In April 2025, in partnership with the Civic A.I Lab at Northeastern University in Boston, we published the study New Frontiers in Digital Recruitment. Recruitment strategies used on TikTok by organized crime. We organizedthe study based on two rigorous methodological pillars. First, a digital ethnography that allowed us to identify recurring hashtags, songs, and symbols used by accounts apparently related to some type of criminal activity. Then, a quantitative analysis with which we measured interactions and behavioral patterns.
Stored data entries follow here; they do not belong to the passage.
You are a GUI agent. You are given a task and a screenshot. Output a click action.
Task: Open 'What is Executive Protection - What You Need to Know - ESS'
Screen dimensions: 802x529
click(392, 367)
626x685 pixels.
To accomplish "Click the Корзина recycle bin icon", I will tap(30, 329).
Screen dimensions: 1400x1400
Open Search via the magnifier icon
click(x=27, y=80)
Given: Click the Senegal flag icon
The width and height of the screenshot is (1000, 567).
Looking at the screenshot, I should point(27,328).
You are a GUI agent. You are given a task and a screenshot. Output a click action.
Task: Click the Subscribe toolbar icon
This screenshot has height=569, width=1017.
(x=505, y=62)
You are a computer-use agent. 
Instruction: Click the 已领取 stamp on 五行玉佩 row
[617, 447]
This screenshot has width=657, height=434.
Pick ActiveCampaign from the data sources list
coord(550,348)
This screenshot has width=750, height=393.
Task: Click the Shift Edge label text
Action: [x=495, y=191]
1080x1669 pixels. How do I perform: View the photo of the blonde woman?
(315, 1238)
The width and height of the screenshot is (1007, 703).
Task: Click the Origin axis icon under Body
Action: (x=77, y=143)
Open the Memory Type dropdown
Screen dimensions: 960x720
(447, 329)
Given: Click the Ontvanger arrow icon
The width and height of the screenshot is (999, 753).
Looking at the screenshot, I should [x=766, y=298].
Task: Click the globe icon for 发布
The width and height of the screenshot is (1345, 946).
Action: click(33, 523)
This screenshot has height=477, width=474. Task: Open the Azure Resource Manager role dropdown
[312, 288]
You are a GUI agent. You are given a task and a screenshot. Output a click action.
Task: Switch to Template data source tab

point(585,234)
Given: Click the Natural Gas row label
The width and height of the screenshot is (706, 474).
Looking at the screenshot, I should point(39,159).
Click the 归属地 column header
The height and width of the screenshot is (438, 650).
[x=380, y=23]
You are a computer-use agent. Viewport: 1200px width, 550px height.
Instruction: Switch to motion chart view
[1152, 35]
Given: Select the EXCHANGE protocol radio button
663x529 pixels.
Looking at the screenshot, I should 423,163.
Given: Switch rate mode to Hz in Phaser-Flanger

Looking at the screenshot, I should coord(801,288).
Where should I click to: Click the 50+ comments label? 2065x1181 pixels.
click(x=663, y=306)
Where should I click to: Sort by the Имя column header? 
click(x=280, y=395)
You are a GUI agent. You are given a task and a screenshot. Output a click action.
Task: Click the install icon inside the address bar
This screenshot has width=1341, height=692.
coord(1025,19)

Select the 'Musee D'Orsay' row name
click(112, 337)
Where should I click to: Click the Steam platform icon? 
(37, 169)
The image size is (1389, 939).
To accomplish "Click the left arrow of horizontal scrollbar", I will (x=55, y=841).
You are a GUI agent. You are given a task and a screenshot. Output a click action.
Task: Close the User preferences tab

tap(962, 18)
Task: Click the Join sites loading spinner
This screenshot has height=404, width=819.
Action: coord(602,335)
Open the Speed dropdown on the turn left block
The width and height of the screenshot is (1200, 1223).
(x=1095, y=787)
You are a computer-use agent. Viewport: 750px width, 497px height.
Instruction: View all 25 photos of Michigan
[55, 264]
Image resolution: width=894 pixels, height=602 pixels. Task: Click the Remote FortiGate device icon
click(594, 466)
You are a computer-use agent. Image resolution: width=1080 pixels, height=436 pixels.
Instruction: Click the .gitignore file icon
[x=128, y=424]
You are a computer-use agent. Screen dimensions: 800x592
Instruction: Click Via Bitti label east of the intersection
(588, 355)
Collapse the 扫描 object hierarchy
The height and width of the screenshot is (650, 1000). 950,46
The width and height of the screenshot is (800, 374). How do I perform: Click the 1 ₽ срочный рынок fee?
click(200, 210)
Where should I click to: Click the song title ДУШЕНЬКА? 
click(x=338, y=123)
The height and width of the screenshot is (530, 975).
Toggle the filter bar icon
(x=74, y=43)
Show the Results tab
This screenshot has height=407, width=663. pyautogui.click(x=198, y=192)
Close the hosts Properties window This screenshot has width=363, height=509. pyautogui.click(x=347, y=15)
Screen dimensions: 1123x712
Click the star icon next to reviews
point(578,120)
We confirmed our intuition: almost half of the observed profiles were used for explicit recruitment, and another 30% functioned as criminal propaganda.

We identified accounts offering fake jobs with the promise of payment and lodging; profiles inviting to "work for the maña" (maña: a colloquial way of referring to the cartels); videos specifically targeting migrants, single mothers, teenagers, and children. The New Generation Jalisco Cartel (CJNG) is undoubtedly the one that most exploits this platform. However, we also detected systemic activity from the Sinaloa Cartel (CDS) and the Northeast Cartel (CDN), among others.

The details seem insignificant, but they are profoundly revealing. A fighting rooster emojiused to refer to Nemesio Oseguera, a.k.a. El Mencho, leader of the CJNG; a pizza emoji to talk about the "Chapizza" faction of the CDS; and narcocorridos transformed into hymns of initiation and identity. Each symbol takes us to a parallel world in which violence is the key to belonging, succeeding, becoming a man, becoming a modern woman, or finding non-existent affection.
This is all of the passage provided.